▸ Exercise aim: State how many lines in the records below contain the word "Sort". Nothing else is needed.

▸ Data section:
◇ ◇ ◇ ◇
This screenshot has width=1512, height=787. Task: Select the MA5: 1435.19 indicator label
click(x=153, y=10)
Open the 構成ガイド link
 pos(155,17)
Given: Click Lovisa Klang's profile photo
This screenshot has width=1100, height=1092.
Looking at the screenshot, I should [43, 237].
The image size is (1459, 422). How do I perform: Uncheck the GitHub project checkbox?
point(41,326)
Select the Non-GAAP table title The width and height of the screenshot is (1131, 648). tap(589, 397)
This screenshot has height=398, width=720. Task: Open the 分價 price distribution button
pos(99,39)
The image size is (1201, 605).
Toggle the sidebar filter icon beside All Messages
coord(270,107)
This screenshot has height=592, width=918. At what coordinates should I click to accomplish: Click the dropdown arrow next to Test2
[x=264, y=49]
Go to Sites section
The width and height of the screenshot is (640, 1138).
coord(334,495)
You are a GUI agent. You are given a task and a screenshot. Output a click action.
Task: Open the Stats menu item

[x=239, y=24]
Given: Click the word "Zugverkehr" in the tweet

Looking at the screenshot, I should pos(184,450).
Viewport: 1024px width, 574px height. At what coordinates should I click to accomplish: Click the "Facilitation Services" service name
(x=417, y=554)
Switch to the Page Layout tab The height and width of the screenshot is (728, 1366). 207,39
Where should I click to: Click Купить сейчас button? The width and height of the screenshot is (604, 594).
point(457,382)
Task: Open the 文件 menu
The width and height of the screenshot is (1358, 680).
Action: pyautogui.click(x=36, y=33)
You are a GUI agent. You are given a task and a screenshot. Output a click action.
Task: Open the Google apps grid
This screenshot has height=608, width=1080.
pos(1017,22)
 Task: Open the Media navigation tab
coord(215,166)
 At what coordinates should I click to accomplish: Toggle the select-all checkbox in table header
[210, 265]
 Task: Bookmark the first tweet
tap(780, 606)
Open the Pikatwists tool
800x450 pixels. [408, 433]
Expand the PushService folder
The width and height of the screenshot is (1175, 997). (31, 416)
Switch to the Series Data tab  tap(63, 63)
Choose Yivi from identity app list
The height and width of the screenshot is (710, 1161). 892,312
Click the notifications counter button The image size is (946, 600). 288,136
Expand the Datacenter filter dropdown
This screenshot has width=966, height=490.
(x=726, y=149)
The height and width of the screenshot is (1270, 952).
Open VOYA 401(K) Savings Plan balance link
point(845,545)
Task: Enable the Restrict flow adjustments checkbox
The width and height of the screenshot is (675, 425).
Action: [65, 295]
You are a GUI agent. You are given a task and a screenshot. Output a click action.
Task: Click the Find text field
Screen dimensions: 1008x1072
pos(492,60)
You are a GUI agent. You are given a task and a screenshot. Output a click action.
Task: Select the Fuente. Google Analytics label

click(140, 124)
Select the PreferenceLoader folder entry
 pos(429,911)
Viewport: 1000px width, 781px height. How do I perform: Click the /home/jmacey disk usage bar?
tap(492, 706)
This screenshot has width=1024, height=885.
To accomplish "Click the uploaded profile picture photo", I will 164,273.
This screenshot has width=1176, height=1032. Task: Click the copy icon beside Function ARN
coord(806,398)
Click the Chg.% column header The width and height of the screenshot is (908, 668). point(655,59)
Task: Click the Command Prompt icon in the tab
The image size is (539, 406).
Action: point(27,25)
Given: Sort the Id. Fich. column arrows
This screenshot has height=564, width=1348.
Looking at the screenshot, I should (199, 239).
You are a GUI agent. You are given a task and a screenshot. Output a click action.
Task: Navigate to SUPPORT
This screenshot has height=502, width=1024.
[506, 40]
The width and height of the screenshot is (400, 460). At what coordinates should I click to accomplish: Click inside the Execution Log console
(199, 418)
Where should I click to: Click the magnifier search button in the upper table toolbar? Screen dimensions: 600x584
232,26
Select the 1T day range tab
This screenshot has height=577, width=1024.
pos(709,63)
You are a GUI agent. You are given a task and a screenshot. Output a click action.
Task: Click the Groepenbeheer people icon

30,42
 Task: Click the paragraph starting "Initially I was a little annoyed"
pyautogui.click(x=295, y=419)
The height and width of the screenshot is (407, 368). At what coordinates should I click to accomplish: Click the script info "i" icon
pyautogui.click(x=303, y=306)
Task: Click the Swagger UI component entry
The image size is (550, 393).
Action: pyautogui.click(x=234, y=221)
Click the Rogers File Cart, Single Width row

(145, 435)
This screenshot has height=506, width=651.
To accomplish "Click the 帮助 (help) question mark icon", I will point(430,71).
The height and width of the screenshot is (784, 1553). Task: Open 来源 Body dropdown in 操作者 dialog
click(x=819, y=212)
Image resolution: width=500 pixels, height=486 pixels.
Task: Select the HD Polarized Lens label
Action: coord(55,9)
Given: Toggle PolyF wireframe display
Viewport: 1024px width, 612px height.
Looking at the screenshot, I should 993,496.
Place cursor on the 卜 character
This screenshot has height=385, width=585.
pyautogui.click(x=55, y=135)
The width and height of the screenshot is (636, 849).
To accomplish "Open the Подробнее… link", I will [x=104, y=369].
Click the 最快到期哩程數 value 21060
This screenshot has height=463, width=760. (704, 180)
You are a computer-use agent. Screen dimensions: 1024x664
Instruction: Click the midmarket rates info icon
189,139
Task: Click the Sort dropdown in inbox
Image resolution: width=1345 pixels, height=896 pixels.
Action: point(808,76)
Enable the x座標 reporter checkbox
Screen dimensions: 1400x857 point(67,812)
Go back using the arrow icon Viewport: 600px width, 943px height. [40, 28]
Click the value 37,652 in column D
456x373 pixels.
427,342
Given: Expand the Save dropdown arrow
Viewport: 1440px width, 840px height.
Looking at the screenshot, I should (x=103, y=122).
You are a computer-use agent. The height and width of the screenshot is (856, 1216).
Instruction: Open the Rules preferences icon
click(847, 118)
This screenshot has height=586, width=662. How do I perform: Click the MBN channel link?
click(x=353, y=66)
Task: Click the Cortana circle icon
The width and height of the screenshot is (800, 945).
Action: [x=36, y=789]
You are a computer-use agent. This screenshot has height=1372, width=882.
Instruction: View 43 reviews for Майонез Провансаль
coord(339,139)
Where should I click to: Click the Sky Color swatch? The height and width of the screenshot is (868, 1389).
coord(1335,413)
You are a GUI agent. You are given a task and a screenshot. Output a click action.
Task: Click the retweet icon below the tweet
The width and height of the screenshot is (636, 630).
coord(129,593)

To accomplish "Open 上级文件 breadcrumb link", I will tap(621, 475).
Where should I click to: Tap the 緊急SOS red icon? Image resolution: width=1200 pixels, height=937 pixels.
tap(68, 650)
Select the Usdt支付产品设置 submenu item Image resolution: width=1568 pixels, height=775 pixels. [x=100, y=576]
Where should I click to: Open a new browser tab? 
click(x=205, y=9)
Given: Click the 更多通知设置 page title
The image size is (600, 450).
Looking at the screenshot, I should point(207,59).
◇ ◇ ◇ ◇
▸ Expected answer: 2